(Data extracts Opens)

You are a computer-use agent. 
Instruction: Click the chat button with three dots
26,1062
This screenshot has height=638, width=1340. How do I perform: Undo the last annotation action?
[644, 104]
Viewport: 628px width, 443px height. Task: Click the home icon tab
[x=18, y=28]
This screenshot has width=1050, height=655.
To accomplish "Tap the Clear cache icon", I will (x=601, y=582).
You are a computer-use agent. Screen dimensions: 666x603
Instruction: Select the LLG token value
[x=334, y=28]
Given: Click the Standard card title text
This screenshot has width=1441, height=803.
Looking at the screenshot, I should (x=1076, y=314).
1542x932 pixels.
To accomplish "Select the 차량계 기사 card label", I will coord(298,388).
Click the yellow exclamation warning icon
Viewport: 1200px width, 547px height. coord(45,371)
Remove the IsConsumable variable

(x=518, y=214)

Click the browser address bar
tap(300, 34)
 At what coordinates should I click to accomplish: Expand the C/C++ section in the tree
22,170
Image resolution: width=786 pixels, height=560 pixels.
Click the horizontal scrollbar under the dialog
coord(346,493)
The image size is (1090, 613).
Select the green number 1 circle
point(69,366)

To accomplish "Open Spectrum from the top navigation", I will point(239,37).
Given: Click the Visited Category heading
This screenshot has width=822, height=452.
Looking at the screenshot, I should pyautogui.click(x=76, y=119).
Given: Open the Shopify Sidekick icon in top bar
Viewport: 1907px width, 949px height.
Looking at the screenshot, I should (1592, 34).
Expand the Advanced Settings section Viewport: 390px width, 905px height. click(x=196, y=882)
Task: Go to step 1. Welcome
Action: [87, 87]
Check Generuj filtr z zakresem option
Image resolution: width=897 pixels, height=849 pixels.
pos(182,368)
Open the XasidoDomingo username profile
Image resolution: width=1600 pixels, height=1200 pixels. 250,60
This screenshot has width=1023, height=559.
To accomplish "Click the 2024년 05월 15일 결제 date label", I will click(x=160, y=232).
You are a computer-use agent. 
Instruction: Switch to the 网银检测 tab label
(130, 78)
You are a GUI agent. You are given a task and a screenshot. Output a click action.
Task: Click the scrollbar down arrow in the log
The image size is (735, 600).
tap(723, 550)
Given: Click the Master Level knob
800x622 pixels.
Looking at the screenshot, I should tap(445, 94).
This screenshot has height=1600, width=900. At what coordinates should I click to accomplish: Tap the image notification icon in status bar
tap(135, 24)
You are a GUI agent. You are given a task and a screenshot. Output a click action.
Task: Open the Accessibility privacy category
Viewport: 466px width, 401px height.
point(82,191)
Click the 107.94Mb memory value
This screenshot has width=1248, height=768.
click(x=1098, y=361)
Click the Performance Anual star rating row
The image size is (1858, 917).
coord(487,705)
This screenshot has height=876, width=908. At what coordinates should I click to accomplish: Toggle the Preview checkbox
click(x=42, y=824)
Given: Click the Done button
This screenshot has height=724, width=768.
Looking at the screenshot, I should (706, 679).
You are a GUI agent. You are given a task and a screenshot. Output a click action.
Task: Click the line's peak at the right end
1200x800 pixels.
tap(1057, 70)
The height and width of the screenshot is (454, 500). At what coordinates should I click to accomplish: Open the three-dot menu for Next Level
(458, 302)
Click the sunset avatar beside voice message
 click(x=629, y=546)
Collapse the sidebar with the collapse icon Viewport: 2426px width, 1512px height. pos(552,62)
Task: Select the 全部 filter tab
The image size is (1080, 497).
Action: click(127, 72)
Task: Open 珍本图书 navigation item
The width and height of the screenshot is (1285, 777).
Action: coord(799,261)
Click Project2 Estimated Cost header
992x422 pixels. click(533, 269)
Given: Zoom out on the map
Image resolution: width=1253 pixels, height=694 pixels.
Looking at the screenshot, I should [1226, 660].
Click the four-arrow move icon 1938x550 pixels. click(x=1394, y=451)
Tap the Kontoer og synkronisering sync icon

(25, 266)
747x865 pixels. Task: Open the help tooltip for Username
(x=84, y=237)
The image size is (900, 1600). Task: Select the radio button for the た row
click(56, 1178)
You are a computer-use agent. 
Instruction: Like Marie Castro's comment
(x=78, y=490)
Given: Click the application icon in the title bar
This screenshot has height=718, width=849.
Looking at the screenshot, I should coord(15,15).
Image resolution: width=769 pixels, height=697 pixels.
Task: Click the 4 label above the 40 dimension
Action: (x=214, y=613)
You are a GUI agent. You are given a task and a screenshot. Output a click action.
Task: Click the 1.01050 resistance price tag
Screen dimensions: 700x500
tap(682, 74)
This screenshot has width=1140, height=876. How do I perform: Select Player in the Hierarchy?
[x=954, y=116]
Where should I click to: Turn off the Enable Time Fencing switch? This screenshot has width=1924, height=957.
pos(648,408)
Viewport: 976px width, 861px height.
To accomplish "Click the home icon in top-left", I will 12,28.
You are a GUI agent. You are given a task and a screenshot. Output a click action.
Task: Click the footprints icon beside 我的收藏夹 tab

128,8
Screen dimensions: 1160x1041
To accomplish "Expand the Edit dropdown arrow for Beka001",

(Data extracts Closes)

Problem details>
Print out the whole listing, with every line exactly as it appears.

Written answer>
You are a computer-use agent. 
Instruction: Click the chat button with three dots
26,1062
This screenshot has height=638, width=1340. How do I perform: Undo the last annotation action?
[644, 104]
Viewport: 628px width, 443px height. Task: Click the home icon tab
[x=18, y=28]
This screenshot has width=1050, height=655.
To accomplish "Tap the Clear cache icon", I will (x=601, y=582).
You are a computer-use agent. Screen dimensions: 666x603
Instruction: Select the LLG token value
[x=334, y=28]
Given: Click the Standard card title text
This screenshot has width=1441, height=803.
Looking at the screenshot, I should (x=1076, y=314).
1542x932 pixels.
To accomplish "Select the 차량계 기사 card label", I will coord(298,388).
Click the yellow exclamation warning icon
Viewport: 1200px width, 547px height. coord(45,371)
Remove the IsConsumable variable

(x=518, y=214)

Click the browser address bar
tap(300, 34)
 At what coordinates should I click to accomplish: Expand the C/C++ section in the tree
22,170
Image resolution: width=786 pixels, height=560 pixels.
Click the horizontal scrollbar under the dialog
coord(346,493)
The image size is (1090, 613).
Select the green number 1 circle
point(69,366)

To accomplish "Open Spectrum from the top navigation", I will point(239,37).
Given: Click the Visited Category heading
This screenshot has width=822, height=452.
Looking at the screenshot, I should pyautogui.click(x=76, y=119).
Given: Open the Shopify Sidekick icon in top bar
Viewport: 1907px width, 949px height.
Looking at the screenshot, I should (1592, 34).
Expand the Advanced Settings section Viewport: 390px width, 905px height. click(x=196, y=882)
Task: Go to step 1. Welcome
Action: [87, 87]
Check Generuj filtr z zakresem option
Image resolution: width=897 pixels, height=849 pixels.
pos(182,368)
Open the XasidoDomingo username profile
Image resolution: width=1600 pixels, height=1200 pixels. 250,60
This screenshot has width=1023, height=559.
To accomplish "Click the 2024년 05월 15일 결제 date label", I will click(x=160, y=232).
You are a computer-use agent. 
Instruction: Switch to the 网银检测 tab label
(130, 78)
You are a GUI agent. You are given a task and a screenshot. Output a click action.
Task: Click the scrollbar down arrow in the log
The image size is (735, 600).
tap(723, 550)
Given: Click the Master Level knob
800x622 pixels.
Looking at the screenshot, I should tap(445, 94).
This screenshot has height=1600, width=900. At what coordinates should I click to accomplish: Tap the image notification icon in status bar
tap(135, 24)
You are a GUI agent. You are given a task and a screenshot. Output a click action.
Task: Open the Accessibility privacy category
Viewport: 466px width, 401px height.
point(82,191)
Click the 107.94Mb memory value
This screenshot has width=1248, height=768.
click(x=1098, y=361)
Click the Performance Anual star rating row
The image size is (1858, 917).
coord(487,705)
This screenshot has height=876, width=908. At what coordinates should I click to accomplish: Toggle the Preview checkbox
click(x=42, y=824)
Given: Click the Done button
This screenshot has height=724, width=768.
Looking at the screenshot, I should (706, 679).
You are a GUI agent. You are given a task and a screenshot. Output a click action.
Task: Click the line's peak at the right end
1200x800 pixels.
tap(1057, 70)
The height and width of the screenshot is (454, 500). At what coordinates should I click to accomplish: Open the three-dot menu for Next Level
(458, 302)
Click the sunset avatar beside voice message
 click(x=629, y=546)
Collapse the sidebar with the collapse icon Viewport: 2426px width, 1512px height. pos(552,62)
Task: Select the 全部 filter tab
The image size is (1080, 497).
Action: click(127, 72)
Task: Open 珍本图书 navigation item
The width and height of the screenshot is (1285, 777).
Action: coord(799,261)
Click Project2 Estimated Cost header
992x422 pixels. click(533, 269)
Given: Zoom out on the map
Image resolution: width=1253 pixels, height=694 pixels.
Looking at the screenshot, I should [1226, 660].
Click the four-arrow move icon 1938x550 pixels. click(x=1394, y=451)
Tap the Kontoer og synkronisering sync icon

(25, 266)
747x865 pixels. Task: Open the help tooltip for Username
(x=84, y=237)
The image size is (900, 1600). Task: Select the radio button for the た row
click(56, 1178)
You are a computer-use agent. 
Instruction: Like Marie Castro's comment
(x=78, y=490)
Given: Click the application icon in the title bar
This screenshot has height=718, width=849.
Looking at the screenshot, I should coord(15,15).
Image resolution: width=769 pixels, height=697 pixels.
Task: Click the 4 label above the 40 dimension
Action: (x=214, y=613)
You are a GUI agent. You are given a task and a screenshot. Output a click action.
Task: Click the 1.01050 resistance price tag
Screen dimensions: 700x500
tap(682, 74)
This screenshot has width=1140, height=876. How do I perform: Select Player in the Hierarchy?
[x=954, y=116]
Where should I click to: Turn off the Enable Time Fencing switch? This screenshot has width=1924, height=957.
pos(648,408)
Viewport: 976px width, 861px height.
To accomplish "Click the home icon in top-left", I will 12,28.
You are a GUI agent. You are given a task and a screenshot. Output a click action.
Task: Click the footprints icon beside 我的收藏夹 tab

128,8
Screen dimensions: 1160x1041
To accomplish "Expand the Edit dropdown arrow for Beka001",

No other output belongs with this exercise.